Assigned task. When the string "selector" is part of a line below, that line should be copied.

[Saved data entries]

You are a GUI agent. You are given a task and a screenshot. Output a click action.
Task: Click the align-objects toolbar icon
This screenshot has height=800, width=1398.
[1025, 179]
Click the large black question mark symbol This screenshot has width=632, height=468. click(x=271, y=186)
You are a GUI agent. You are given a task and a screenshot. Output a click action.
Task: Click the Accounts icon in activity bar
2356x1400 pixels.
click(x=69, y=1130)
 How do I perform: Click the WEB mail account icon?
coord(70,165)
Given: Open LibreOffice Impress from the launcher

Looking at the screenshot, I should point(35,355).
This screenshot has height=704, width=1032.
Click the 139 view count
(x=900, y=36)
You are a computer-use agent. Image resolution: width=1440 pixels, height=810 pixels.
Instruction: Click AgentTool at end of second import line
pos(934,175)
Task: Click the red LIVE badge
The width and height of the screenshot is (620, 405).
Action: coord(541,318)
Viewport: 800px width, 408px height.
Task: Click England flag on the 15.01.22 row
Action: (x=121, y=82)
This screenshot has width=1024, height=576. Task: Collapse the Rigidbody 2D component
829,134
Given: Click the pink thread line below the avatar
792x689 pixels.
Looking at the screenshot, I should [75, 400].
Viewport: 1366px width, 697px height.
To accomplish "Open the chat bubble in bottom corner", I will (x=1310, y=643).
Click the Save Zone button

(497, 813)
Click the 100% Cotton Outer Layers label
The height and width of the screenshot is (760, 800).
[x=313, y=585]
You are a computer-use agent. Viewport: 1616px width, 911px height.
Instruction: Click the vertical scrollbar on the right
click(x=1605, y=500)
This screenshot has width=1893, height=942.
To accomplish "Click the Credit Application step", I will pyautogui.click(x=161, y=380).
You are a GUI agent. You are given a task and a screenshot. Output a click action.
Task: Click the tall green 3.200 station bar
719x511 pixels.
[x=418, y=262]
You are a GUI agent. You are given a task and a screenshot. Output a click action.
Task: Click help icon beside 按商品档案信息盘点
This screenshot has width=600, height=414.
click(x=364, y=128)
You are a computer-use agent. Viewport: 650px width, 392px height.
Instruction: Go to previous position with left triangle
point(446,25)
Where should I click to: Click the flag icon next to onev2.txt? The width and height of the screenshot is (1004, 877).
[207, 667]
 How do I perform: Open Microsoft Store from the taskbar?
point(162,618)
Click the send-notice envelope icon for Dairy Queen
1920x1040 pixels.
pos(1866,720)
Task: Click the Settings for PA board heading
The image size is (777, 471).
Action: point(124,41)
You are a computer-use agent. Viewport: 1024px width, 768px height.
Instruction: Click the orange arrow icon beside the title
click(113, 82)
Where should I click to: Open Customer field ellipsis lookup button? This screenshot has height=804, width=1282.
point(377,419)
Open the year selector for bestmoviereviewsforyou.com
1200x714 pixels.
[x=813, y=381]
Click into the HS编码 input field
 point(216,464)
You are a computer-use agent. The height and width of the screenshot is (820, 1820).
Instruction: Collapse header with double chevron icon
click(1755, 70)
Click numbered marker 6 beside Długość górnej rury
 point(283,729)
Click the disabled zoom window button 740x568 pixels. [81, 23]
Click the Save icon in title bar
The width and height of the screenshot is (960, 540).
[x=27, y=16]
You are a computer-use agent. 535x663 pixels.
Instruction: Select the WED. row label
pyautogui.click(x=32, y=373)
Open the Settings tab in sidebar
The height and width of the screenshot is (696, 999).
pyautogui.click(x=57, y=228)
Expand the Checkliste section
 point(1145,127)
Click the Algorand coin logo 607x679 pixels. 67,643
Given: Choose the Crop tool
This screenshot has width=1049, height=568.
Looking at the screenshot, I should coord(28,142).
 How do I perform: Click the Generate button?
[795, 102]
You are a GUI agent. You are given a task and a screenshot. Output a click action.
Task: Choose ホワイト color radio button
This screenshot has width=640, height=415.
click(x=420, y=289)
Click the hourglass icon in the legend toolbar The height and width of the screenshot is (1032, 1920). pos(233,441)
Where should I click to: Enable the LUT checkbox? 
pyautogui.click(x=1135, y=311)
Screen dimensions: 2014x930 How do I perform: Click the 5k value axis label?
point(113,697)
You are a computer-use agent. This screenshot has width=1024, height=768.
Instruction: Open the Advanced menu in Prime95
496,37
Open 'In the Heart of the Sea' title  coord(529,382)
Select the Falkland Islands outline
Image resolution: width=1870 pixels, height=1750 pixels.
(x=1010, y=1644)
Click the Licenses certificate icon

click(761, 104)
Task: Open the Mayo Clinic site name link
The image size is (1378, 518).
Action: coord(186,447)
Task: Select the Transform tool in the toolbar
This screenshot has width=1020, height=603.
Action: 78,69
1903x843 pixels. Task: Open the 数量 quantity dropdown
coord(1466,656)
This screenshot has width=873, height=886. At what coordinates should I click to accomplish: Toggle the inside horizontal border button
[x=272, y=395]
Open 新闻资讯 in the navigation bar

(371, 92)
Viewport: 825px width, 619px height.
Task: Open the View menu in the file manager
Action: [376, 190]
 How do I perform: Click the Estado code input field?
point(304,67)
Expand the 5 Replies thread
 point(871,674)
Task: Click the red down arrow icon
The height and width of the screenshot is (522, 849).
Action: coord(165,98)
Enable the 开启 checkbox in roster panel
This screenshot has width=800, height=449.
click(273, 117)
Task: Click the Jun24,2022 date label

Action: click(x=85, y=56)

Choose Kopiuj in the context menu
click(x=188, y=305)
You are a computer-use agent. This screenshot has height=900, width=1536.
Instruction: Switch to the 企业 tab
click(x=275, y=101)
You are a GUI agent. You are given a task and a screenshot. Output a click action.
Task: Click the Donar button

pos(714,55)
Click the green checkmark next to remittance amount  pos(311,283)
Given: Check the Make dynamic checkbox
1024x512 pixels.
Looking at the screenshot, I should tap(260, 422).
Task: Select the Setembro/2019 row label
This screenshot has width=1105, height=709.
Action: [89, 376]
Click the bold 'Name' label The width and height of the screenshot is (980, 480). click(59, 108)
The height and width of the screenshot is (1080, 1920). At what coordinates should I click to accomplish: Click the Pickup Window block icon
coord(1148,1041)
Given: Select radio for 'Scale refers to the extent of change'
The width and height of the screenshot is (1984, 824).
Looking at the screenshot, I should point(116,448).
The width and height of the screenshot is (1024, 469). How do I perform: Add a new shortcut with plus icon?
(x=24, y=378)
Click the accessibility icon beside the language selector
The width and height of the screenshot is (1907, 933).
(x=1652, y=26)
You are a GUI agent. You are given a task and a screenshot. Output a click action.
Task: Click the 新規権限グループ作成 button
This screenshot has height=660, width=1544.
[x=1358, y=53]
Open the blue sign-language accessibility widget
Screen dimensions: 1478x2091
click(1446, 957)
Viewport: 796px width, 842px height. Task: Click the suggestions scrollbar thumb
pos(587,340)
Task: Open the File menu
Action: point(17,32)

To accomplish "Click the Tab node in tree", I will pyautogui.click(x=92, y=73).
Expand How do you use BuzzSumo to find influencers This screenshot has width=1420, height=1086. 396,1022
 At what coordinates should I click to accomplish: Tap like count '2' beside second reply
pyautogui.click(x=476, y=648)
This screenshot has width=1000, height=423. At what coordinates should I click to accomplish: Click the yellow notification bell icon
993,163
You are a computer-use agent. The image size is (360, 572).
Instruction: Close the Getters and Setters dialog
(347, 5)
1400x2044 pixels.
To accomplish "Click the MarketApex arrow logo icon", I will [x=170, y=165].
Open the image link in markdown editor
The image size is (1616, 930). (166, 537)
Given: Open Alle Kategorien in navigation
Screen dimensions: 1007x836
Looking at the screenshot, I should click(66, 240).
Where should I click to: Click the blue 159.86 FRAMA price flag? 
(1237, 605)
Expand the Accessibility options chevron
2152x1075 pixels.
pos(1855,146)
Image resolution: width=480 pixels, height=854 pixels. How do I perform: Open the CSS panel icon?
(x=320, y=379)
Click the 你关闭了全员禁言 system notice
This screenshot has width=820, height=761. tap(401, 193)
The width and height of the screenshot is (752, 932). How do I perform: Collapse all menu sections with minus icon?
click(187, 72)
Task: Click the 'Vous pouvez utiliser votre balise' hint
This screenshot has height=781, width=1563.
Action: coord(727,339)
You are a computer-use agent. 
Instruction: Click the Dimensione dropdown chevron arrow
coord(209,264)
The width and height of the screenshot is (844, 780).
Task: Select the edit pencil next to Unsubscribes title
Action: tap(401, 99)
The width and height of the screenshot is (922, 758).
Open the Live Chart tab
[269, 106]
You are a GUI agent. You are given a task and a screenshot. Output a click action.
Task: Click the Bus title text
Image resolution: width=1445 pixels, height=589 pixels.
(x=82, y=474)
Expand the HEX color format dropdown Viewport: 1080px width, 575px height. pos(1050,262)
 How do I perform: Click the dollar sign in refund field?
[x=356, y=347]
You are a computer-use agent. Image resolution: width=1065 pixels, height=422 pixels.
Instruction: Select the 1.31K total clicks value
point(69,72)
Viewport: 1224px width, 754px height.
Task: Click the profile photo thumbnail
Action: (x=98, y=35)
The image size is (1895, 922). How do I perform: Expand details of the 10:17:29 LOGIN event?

Result for this task.
Open the year selector for bestmoviereviewsforyou.com
Click the accessibility icon beside the language selector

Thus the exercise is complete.